[Given entries — start]

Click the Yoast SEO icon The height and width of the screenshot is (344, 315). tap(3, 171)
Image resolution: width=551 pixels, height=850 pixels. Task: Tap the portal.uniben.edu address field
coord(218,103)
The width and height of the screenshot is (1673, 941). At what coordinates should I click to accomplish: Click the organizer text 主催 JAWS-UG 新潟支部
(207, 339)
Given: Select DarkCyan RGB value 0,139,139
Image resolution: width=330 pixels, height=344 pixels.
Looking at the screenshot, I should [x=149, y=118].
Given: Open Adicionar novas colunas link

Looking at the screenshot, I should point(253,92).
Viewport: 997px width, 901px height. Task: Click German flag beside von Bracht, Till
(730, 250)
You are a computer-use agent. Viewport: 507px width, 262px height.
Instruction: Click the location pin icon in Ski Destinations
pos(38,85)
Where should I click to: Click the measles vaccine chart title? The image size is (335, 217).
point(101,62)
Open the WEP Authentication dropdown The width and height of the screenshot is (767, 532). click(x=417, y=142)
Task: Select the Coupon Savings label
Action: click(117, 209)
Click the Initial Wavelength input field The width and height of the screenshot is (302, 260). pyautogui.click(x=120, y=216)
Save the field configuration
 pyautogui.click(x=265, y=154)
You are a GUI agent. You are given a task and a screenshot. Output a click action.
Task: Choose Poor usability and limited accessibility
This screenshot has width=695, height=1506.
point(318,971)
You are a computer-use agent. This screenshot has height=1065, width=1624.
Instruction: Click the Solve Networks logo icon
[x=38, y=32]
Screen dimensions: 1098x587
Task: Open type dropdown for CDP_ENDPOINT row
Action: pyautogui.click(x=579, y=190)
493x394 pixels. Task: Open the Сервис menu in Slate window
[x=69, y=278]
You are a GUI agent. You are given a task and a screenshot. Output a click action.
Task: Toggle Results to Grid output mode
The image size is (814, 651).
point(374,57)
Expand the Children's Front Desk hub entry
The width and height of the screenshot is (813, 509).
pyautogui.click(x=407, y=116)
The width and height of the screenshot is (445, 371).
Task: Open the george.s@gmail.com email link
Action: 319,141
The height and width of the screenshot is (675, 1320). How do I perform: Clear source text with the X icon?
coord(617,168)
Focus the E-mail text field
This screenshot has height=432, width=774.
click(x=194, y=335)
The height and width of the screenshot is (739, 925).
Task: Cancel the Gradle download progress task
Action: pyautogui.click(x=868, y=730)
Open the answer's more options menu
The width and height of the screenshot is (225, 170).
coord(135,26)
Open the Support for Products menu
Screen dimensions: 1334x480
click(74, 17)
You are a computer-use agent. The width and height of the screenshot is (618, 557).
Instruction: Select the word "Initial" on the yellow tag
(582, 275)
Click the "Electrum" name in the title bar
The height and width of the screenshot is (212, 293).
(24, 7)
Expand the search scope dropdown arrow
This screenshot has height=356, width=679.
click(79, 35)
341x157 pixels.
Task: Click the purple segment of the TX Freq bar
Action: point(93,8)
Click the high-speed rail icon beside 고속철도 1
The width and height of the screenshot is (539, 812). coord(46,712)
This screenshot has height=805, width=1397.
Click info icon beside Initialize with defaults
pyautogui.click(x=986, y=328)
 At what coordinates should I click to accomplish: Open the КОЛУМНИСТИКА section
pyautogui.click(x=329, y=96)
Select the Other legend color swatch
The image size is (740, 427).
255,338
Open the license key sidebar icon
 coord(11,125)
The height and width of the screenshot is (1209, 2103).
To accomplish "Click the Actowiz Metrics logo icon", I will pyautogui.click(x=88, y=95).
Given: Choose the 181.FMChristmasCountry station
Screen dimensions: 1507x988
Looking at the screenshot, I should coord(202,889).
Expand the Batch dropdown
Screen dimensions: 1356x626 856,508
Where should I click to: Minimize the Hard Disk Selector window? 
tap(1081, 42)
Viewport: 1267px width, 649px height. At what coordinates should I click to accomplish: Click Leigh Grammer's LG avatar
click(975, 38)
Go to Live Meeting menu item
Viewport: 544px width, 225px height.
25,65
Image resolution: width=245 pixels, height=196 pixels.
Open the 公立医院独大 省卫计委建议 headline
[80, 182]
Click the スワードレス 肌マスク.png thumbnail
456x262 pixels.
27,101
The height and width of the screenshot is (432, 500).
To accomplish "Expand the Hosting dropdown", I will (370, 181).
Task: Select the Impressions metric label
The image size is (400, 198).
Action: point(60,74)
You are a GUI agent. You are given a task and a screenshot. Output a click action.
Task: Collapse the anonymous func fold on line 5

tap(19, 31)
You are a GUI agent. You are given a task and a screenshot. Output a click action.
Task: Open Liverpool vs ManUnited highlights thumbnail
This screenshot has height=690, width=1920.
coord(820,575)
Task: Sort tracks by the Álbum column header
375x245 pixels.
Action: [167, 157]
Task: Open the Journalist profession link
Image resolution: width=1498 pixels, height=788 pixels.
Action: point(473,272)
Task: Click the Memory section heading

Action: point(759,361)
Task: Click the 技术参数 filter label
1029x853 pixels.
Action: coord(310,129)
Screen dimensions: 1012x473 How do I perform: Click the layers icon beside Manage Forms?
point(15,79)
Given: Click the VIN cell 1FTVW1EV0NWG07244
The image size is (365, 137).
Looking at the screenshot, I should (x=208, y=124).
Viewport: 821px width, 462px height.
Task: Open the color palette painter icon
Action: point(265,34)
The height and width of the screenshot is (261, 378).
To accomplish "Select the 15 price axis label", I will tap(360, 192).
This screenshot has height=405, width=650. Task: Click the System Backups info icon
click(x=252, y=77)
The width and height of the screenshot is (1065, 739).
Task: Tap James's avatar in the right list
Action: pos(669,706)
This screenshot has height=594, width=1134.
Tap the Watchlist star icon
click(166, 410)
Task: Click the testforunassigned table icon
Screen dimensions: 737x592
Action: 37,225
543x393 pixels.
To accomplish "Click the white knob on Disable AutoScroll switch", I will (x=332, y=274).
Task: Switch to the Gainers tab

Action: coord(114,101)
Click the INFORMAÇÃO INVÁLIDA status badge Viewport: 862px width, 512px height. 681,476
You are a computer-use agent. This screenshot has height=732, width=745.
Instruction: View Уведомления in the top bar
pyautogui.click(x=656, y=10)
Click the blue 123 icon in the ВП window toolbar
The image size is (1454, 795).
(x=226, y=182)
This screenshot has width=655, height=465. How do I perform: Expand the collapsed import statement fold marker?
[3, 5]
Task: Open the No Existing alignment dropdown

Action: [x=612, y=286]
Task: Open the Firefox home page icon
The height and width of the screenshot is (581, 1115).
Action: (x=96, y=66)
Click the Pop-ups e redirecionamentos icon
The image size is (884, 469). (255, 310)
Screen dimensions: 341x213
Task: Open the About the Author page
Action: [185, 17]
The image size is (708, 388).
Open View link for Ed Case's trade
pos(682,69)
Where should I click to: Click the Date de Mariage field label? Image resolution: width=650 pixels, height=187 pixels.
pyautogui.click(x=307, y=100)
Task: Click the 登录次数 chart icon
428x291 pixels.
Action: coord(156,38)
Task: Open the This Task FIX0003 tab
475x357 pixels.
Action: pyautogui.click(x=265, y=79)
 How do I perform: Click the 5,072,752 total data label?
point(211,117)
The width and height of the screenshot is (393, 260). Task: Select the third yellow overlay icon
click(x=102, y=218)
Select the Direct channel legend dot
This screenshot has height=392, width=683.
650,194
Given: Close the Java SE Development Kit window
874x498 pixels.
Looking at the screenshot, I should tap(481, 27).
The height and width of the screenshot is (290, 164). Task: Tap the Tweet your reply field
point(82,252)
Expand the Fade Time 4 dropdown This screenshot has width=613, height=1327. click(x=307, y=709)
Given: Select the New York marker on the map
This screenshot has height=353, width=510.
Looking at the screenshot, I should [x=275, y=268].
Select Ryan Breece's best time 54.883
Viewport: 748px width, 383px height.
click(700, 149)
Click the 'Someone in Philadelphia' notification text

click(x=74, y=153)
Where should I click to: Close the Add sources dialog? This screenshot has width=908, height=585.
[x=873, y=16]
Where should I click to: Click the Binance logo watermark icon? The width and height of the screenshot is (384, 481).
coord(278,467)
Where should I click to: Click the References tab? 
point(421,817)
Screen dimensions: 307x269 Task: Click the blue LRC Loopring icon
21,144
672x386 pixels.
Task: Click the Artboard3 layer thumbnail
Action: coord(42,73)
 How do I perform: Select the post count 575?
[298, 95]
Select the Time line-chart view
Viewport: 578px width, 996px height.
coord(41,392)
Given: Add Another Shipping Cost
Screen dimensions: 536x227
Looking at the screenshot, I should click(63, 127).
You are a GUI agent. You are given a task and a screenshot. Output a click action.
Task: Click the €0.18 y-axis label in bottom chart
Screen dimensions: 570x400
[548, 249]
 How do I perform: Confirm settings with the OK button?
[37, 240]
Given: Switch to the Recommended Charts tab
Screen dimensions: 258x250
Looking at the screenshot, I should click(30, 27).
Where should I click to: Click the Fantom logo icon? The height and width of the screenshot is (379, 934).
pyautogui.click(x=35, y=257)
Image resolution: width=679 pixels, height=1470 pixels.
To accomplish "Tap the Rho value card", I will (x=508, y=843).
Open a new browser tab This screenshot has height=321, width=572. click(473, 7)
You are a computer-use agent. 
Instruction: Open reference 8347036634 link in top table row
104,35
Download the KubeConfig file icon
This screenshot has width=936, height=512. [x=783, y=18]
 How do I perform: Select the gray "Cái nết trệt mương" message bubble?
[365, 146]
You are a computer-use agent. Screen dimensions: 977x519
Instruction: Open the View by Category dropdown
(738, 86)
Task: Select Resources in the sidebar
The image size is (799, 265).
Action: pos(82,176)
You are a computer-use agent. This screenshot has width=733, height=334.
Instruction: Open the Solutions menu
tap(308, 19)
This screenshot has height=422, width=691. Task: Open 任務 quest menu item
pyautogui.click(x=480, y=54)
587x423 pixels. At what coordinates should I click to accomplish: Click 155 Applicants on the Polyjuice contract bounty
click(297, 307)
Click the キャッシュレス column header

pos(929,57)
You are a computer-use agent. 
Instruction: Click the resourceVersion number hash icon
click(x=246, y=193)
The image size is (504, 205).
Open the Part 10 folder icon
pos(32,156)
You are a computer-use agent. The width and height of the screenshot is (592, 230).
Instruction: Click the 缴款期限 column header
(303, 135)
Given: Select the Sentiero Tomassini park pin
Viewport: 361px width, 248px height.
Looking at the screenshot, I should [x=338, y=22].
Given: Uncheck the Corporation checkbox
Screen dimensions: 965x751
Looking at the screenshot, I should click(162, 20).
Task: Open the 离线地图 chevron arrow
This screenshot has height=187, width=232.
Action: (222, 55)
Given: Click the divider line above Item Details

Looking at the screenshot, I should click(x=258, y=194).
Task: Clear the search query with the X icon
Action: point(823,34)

[Given entries — finish]

Goal of the exercise:
Print, without alteration, only the lines above between the one holding "Open the 公立医院独大 省卫计委建议 headline" and the one holding "Task: Click the testforunassigned table icon", inclusive.

Task output:
Open the 公立医院独大 省卫计委建议 headline
[80, 182]
Click the スワードレス 肌マスク.png thumbnail
456x262 pixels.
27,101
The height and width of the screenshot is (432, 500).
To accomplish "Expand the Hosting dropdown", I will (370, 181).
Task: Select the Impressions metric label
The image size is (400, 198).
Action: point(60,74)
You are a GUI agent. You are given a task and a screenshot. Output a click action.
Task: Collapse the anonymous func fold on line 5

tap(19, 31)
You are a GUI agent. You are given a task and a screenshot. Output a click action.
Task: Open Liverpool vs ManUnited highlights thumbnail
This screenshot has height=690, width=1920.
coord(820,575)
Task: Sort tracks by the Álbum column header
375x245 pixels.
Action: [167, 157]
Task: Open the Journalist profession link
Image resolution: width=1498 pixels, height=788 pixels.
Action: point(473,272)
Task: Click the Memory section heading

Action: point(759,361)
Task: Click the 技术参数 filter label
1029x853 pixels.
Action: coord(310,129)
Screen dimensions: 1012x473 How do I perform: Click the layers icon beside Manage Forms?
point(15,79)
Given: Click the VIN cell 1FTVW1EV0NWG07244
The image size is (365, 137).
Looking at the screenshot, I should (x=208, y=124).
Viewport: 821px width, 462px height.
Task: Open the color palette painter icon
Action: point(265,34)
The height and width of the screenshot is (261, 378).
To accomplish "Select the 15 price axis label", I will tap(360, 192).
This screenshot has height=405, width=650. Task: Click the System Backups info icon
click(x=252, y=77)
The width and height of the screenshot is (1065, 739).
Task: Tap James's avatar in the right list
Action: pos(669,706)
This screenshot has height=594, width=1134.
Tap the Watchlist star icon
click(166, 410)
Task: Click the testforunassigned table icon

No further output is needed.